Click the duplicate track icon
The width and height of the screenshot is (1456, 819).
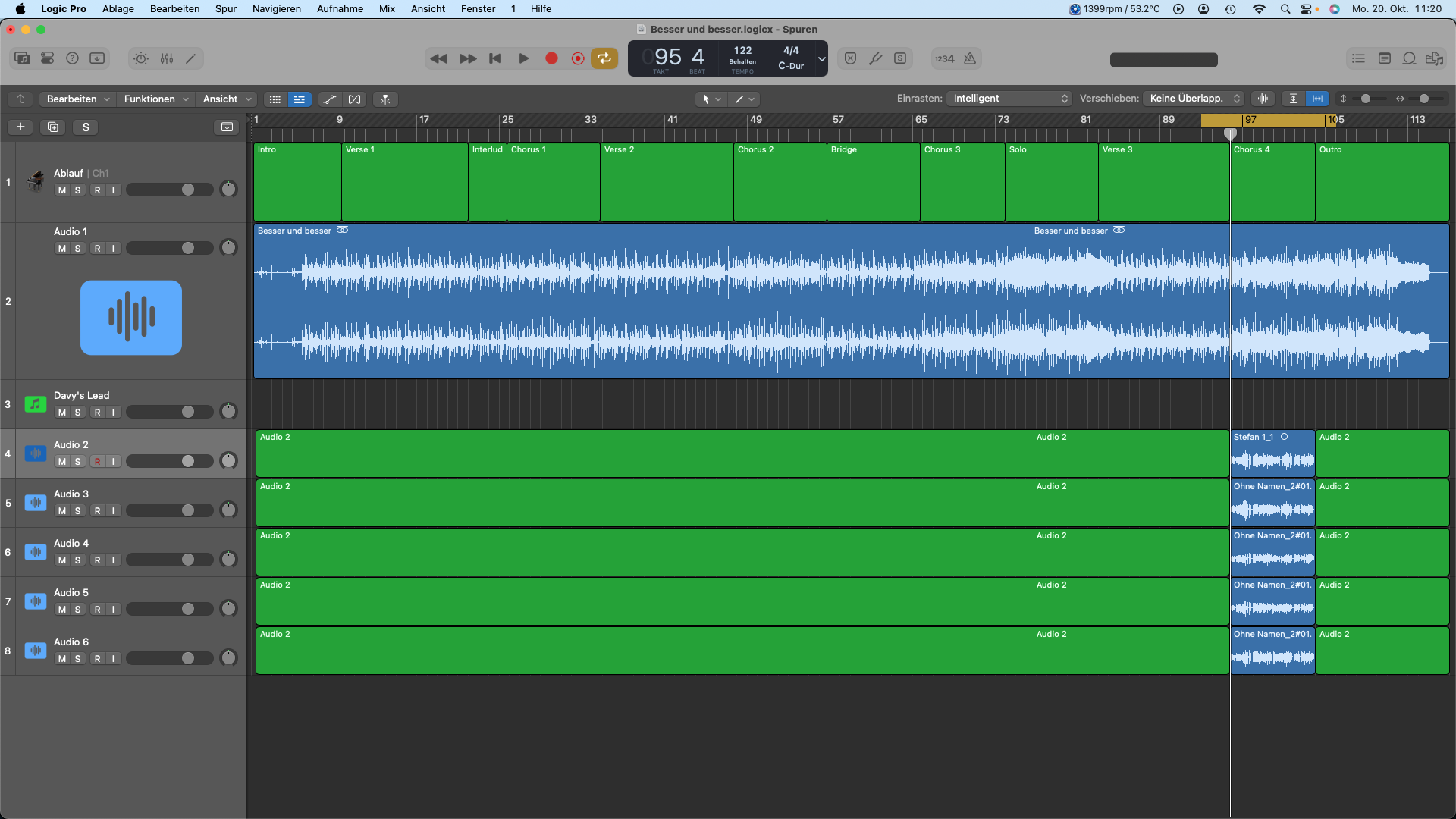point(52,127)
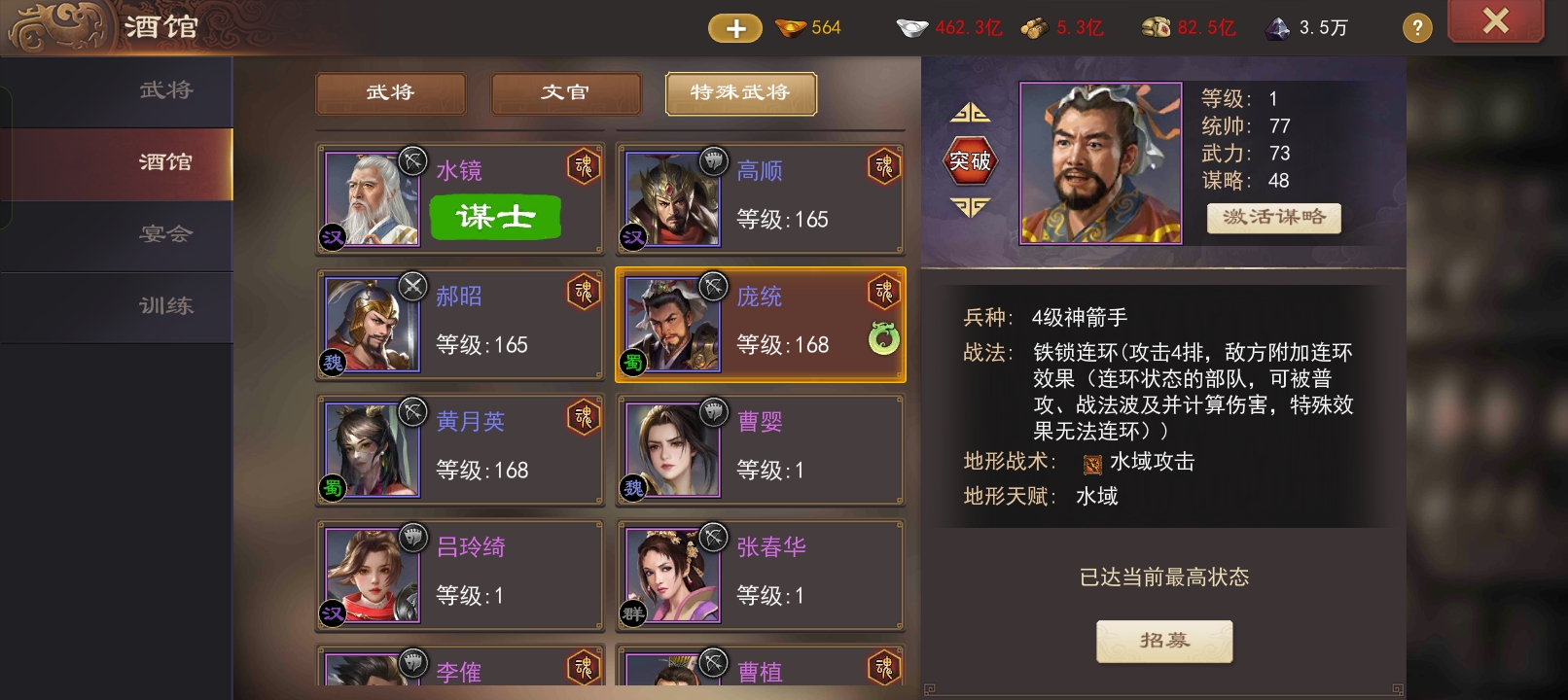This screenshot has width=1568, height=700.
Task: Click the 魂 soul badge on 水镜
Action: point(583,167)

> Problem description: Please change "icon" to "button" throughout the items and write them out again, leaving everything else as it is and omitting the pictures.

> Task response:
Click the duplicate track button
The width and height of the screenshot is (1456, 819).
point(52,127)
This screenshot has width=1568, height=700.
Task: Click the 魂 soul badge on 水镜
Action: point(583,167)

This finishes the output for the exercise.